Page 1 of 1
reference dummy variable - results not the same
Posted: Wed Apr 23, 2014 3:26 am
by bibimiwi
Hello,
I estimated a probit model. As explanatory variables I included 2 of 3 dummy variables, in order not to fall into dummy varibale trap. Therefore my omitted dummy varibale is my reference dummy variabel. After estiamting the equation all the p-values were statistically significant!
BUT then I wanted to try out if my results remain the same when I omitt one of the other dummy variables and include the former reference dummy variable in my equation. And suddenly the one dummy variabel I haven't touched at all, is not significant any more and according to the redundant variable test completely irrelevant.
How can this be??
Re: reference dummy variable - results not the same
Posted: Wed Apr 23, 2014 7:00 am
by startz
The coefficient on the dummy tells the difference from the reference group. When you change the reference group you change the interpretation of the other dummy coefficients.

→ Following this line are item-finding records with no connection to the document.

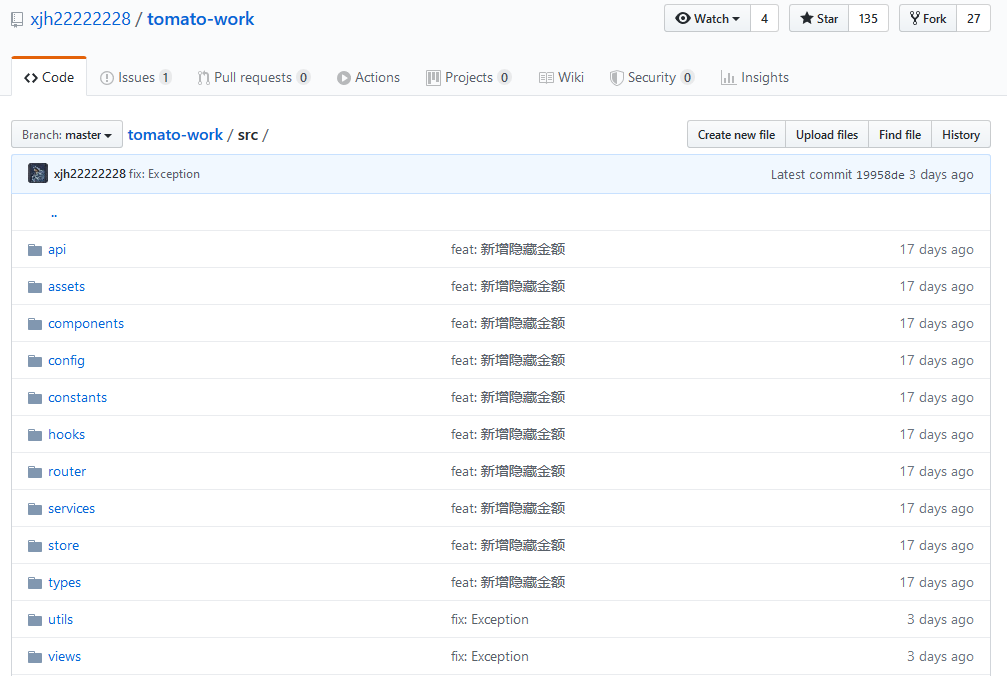Click the components folder icon
The image size is (1007, 676).
(x=35, y=323)
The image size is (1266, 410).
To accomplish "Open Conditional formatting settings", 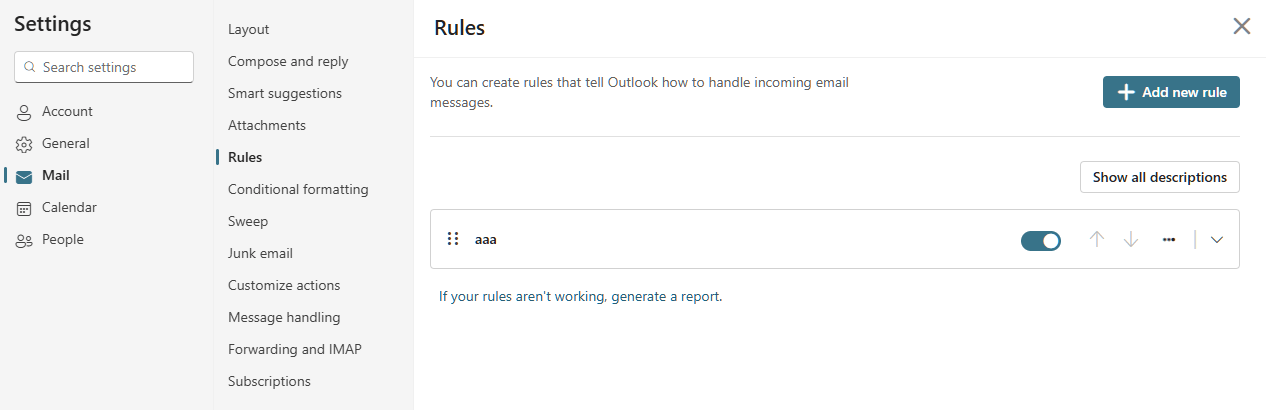I will click(298, 189).
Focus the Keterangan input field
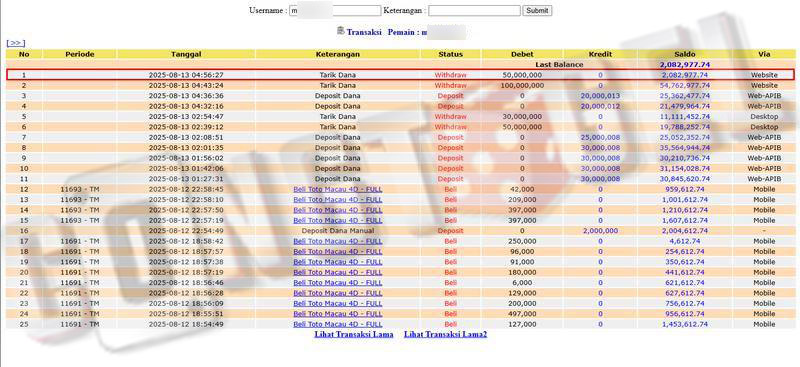Viewport: 800px width, 367px height. (474, 10)
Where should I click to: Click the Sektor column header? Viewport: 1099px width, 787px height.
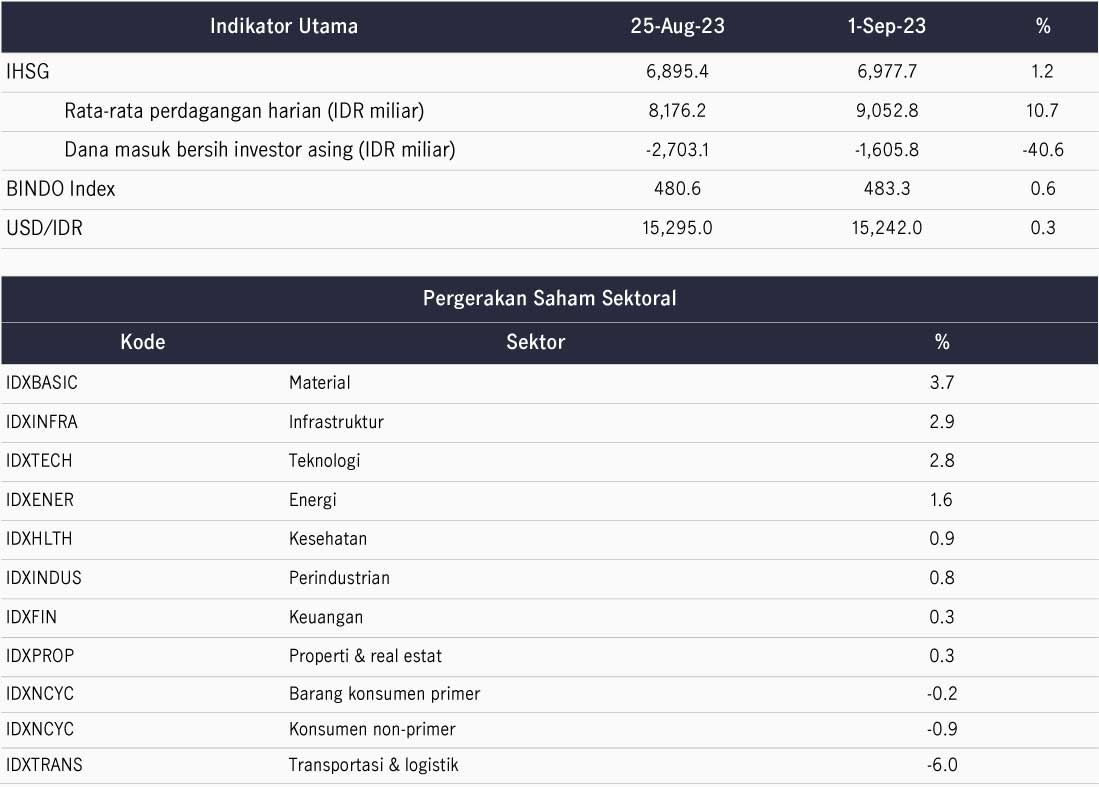coord(535,342)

Re: reference dummy variable - results not the same
Posted: Wed Apr 23, 2014 10:18 am
by bibimiwi
But can it really be that the dummy changes from highly significant not not significant at all just because I Change the reference category? Because according to my books this should not be the case. They say that the results should be the same, no matter which dummy is omitted.
Re: reference dummy variable - results not the same
Posted: Wed Apr 23, 2014 10:22 am
by startz
But can it really be that the dummy changes from highly significant not not significant at all just because I Change the reference category? Because according to my books this should not be the case. They say that the results should be the same, no matter which dummy is omitted.
The substantive results do not change. What a coefficient tells you about the substantive results does change.
Re: reference dummy variable - results not the same
Posted: Wed Apr 23, 2014 10:32 am
by bibimiwi
I am having difficulties distinguishing between "substantive results" and "what a coefficient tells you about the substantive results".
Can you, by any chance, think of an exmple that could ilustrate the difference?
Because I thought, that the interpretation of the coefficients give me the substantive results...
Re: reference dummy variable - results not the same
Posted: Wed Apr 23, 2014 11:08 am
by startz
Suppose that FEMALE is coded 1 for women and 0 for men and that MALE is coded the other way around.
If you run the two regressions
you will get opposite signs on the coefficients for the dummy variables because you have changed the reference group. However, the predicted values of y will be identical.
Re: reference dummy variable - results not the same
Posted: Wed Apr 23, 2014 11:13 am
by bibimiwi
But I have not done it like that!
My dummies are always coded 1 for the happening of an event and 0 for no happening. I did never change this!
Re: reference dummy variable - results not the same
Posted: Wed Apr 23, 2014 11:19 am
by startz
I think you might want to go back and read up on dummy variables. Don't worry that you're doing a probit; the issues are the same in a linear regression.
Re: reference dummy variable - results not the same
Posted: Wed Apr 23, 2014 11:31 am
by bibimiwi
I think you just misunderstood me :(
Let's say I have 3 dummy variables D1, D2, D3. In the event situation 1 happens D1 is coded 1 (0 if not), D2 and D3 are coded 0. If Situation 2 happens D2 is coded 1 (if not 0), D1 and D3 are coded 0....
Now I estimate an equation:
y c x D1 D2
D1 and D2 have a high z-statistic and high p-values. C and x are also significant.
Now I Change my equation into:
y c x D1 D3
D1 and C are no more significant. X and D3 are significant.
Do you understand what I mean?
Re: reference dummy variable - results not the same
Posted: Wed Apr 23, 2014 11:34 am
by startz
I think you just misunderstood me :(
Let's say I have 3 dummy variables D1, D2, D3. In the event situation 1 happens D1 is coded 1 (0 if not), D2 and D3 are coded 0. If Situation 2 happens D2 is coded 1 (if not 0), D1 and D3 are coded 0....
Now I estimate an equation:
y c x D1 D2
D1 and D2 have a high z-statistic and high p-values. C and x are also significant.
Now I Change my equation into:
y c x D1 D3
D1 and C are no more significant. X and D3 are significant.
Do you understand what I mean?
What do you think the coefficient on D1 tells you in the first equation? And what does the same coefficient tell you in the second equation?